Description
We have a 3 node etcd cluster that we used as a backend for a kubernetes cluster and on one of the nodes the data is inconsistent with the others:
Member list
etcdctl member list
76c74df0105143e4, started, etcd1, https://172.30.171.85:2380, https://172.30.171.85:2379
b4a97ffa7975df71, started, etcd2, https://172.30.173.252:2380, https://172.30.173.252:2379
bba515b5b42ffb5c, started, etcd0, https://172.30.167.81:2380, https://172.30.167.81:2379
Status
etcdctl endpoint status
https://172.30.167.81:2379, bba515b5b42ffb5c, 3.2.18+git, 1.2 GB, false, 2, 3115003
https://172.30.171.85:2379, 76c74df0105143e4, 3.2.18+git, 1.2 GB, true, 2, 3115003
https://172.30.173.252:2379, b4a97ffa7975df71, 3.2.18+git, 851 MB, false, 2, 3115003
Data inconsistency
OK Node
etcdctl --endpoints https://172.30.167.81:2379 get --prefix --keys-only /registry/deployments/datadog/datadog-agent-kube-state-metrics --consistency="l"
/registry/deployments/datadog/datadog-agent-kube-state-metrics
Inconsistent Node: key is missing
etcdctl --endpoints https://172.30.173.252:2379 get --prefix --keys-only /registry/deployments/datadog/datadog-agent-kube-state-metrics --consistency="l"
Possible cause
We manage our cluster with terraform and we upgraded it. The upgrade involved replacing the etcd instances but we kept the data and wal directories (on EBS drives on AWS) and the new nodes had the same IP as the initial ones and the same etcd version. However etcd was probably not cleanly shut down.
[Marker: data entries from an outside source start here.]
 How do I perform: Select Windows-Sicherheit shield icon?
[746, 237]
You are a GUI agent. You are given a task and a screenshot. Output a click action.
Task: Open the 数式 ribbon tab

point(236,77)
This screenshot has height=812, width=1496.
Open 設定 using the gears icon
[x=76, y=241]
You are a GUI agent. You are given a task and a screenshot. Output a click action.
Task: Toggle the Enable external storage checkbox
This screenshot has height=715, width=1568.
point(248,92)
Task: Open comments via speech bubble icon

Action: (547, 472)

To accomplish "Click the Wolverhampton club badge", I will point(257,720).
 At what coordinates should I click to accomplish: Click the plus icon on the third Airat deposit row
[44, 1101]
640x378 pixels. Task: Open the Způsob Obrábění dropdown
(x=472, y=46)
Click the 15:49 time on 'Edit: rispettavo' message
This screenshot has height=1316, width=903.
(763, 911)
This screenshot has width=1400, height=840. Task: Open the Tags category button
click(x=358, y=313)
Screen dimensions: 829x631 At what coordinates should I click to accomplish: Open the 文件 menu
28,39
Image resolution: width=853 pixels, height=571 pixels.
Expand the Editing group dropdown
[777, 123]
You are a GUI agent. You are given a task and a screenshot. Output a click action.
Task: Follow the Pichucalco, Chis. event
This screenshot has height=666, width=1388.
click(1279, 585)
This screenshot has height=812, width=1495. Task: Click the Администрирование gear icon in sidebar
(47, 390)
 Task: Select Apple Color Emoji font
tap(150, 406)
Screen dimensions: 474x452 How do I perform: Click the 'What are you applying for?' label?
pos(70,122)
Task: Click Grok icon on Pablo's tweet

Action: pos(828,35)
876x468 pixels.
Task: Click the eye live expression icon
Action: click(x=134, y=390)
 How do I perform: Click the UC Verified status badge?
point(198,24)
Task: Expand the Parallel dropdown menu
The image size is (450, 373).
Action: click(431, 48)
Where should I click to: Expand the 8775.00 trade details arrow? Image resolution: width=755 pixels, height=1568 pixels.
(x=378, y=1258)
etcd version: We were using a custom build from the 3.2 branch because 3.2.19 had not been released yet and we needed this PR: #9570
Our etcd was built from this commit: https://github.com/roboll/etcd/commit/d45053c068950a5672a22d1192249313dbcbca26 with go 1.10 (binary available here: https://github.com/roboll/etcd/releases/tag/v3.2.19-datadog). Even if this is not an official release we believe that this should not have happened.
We are keeping the cluster in this state to be able to diagnose what happened. We are happy to send more details.